What is required
Word for word, set down the listing that appears after this line.

·····

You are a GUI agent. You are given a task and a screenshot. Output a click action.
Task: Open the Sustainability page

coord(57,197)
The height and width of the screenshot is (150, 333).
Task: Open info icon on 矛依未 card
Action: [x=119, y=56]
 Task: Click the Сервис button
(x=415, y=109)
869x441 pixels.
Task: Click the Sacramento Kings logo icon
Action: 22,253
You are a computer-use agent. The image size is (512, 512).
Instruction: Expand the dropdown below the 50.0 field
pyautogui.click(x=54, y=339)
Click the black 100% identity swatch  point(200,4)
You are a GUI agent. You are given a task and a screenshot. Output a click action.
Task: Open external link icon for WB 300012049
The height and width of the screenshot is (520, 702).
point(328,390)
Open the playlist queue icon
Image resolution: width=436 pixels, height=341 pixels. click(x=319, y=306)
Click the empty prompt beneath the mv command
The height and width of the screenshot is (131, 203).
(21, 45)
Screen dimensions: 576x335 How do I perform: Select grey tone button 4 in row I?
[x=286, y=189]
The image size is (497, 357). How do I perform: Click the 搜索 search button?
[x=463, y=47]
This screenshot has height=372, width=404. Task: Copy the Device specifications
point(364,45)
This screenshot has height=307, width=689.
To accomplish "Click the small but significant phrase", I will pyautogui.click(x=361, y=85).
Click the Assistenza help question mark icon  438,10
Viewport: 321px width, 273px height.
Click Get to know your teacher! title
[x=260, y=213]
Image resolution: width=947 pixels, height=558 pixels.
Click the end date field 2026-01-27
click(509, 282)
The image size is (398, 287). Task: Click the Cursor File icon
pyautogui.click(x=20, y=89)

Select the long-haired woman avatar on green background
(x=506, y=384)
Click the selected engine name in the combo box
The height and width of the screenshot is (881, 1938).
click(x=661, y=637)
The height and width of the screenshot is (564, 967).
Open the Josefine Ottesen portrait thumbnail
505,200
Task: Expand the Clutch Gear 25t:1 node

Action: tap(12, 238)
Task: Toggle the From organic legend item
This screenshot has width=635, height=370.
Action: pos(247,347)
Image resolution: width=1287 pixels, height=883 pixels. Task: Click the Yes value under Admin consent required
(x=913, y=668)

·····

Output of the exercise
You are a GUI agent. You are given a task and a screenshot. Output a click action.
Task: Open the Sustainability page

coord(57,197)
The height and width of the screenshot is (150, 333).
Task: Open info icon on 矛依未 card
Action: [x=119, y=56]
 Task: Click the Сервис button
(x=415, y=109)
869x441 pixels.
Task: Click the Sacramento Kings logo icon
Action: 22,253
You are a computer-use agent. The image size is (512, 512).
Instruction: Expand the dropdown below the 50.0 field
pyautogui.click(x=54, y=339)
Click the black 100% identity swatch  point(200,4)
You are a GUI agent. You are given a task and a screenshot. Output a click action.
Task: Open external link icon for WB 300012049
The height and width of the screenshot is (520, 702).
point(328,390)
Open the playlist queue icon
Image resolution: width=436 pixels, height=341 pixels. click(x=319, y=306)
Click the empty prompt beneath the mv command
The height and width of the screenshot is (131, 203).
(21, 45)
Screen dimensions: 576x335 How do I perform: Select grey tone button 4 in row I?
[x=286, y=189]
The image size is (497, 357). How do I perform: Click the 搜索 search button?
[x=463, y=47]
This screenshot has height=372, width=404. Task: Copy the Device specifications
point(364,45)
This screenshot has height=307, width=689.
To accomplish "Click the small but significant phrase", I will pyautogui.click(x=361, y=85).
Click the Assistenza help question mark icon  438,10
Viewport: 321px width, 273px height.
Click Get to know your teacher! title
[x=260, y=213]
Image resolution: width=947 pixels, height=558 pixels.
Click the end date field 2026-01-27
click(509, 282)
The image size is (398, 287). Task: Click the Cursor File icon
pyautogui.click(x=20, y=89)

Select the long-haired woman avatar on green background
(x=506, y=384)
Click the selected engine name in the combo box
The height and width of the screenshot is (881, 1938).
click(x=661, y=637)
The height and width of the screenshot is (564, 967).
Open the Josefine Ottesen portrait thumbnail
505,200
Task: Expand the Clutch Gear 25t:1 node

Action: tap(12, 238)
Task: Toggle the From organic legend item
This screenshot has width=635, height=370.
Action: pos(247,347)
Image resolution: width=1287 pixels, height=883 pixels. Task: Click the Yes value under Admin consent required
(x=913, y=668)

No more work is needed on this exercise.